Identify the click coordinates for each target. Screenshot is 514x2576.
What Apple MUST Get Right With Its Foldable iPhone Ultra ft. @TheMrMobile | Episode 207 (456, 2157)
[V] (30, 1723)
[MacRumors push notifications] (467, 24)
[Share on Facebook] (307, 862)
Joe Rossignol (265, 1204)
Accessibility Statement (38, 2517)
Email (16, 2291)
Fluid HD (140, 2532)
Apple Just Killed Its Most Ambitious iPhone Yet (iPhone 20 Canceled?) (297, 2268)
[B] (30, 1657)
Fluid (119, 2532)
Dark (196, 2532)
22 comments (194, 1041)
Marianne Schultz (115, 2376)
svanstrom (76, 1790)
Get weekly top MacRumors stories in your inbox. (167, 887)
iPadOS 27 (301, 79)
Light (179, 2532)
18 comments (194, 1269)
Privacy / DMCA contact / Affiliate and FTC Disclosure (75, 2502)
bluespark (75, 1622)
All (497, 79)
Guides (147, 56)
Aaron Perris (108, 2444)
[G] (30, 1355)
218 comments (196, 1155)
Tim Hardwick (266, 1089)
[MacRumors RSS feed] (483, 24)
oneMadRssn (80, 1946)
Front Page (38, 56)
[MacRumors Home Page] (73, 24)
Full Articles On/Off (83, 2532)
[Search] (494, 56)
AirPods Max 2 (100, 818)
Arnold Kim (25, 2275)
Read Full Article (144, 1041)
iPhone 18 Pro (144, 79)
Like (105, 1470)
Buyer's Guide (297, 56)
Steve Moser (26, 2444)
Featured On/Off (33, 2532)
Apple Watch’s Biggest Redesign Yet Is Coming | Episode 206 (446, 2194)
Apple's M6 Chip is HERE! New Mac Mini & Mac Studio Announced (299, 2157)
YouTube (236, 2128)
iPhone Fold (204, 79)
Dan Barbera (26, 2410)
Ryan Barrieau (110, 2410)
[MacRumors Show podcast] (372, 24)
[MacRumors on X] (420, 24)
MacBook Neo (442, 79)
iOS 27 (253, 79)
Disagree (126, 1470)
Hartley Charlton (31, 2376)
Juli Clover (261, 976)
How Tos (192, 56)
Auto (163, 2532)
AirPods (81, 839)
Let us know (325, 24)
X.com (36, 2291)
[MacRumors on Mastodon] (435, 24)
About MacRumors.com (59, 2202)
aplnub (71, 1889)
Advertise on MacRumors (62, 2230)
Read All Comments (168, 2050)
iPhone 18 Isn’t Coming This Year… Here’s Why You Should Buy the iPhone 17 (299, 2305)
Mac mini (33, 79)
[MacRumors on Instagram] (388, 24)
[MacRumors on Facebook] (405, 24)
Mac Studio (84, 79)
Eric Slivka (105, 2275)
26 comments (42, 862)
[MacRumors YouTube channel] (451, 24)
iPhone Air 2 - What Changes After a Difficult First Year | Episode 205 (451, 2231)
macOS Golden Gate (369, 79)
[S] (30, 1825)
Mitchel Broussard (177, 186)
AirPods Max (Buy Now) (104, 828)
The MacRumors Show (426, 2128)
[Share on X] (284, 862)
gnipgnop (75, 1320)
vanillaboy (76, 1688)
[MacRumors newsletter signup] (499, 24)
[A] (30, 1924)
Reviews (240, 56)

Work item: Reply with the lines from the one that contains "Read All Comments (168, 2050)" through the last line of the material above, copied exactly and nothing else.

Solution for this exercise:
Read All Comments (168, 2050)
iPhone 18 Isn’t Coming This Year… Here’s Why You Should Buy the iPhone 17 (299, 2305)
Mac mini (33, 79)
[MacRumors on Instagram] (388, 24)
[MacRumors on Facebook] (405, 24)
Mac Studio (84, 79)
Eric Slivka (105, 2275)
26 comments (42, 862)
[MacRumors YouTube channel] (451, 24)
iPhone Air 2 - What Changes After a Difficult First Year | Episode 205 (451, 2231)
macOS Golden Gate (369, 79)
[S] (30, 1825)
Mitchel Broussard (177, 186)
AirPods Max (Buy Now) (104, 828)
The MacRumors Show (426, 2128)
[Share on X] (284, 862)
gnipgnop (75, 1320)
vanillaboy (76, 1688)
[MacRumors newsletter signup] (499, 24)
[A] (30, 1924)
Reviews (240, 56)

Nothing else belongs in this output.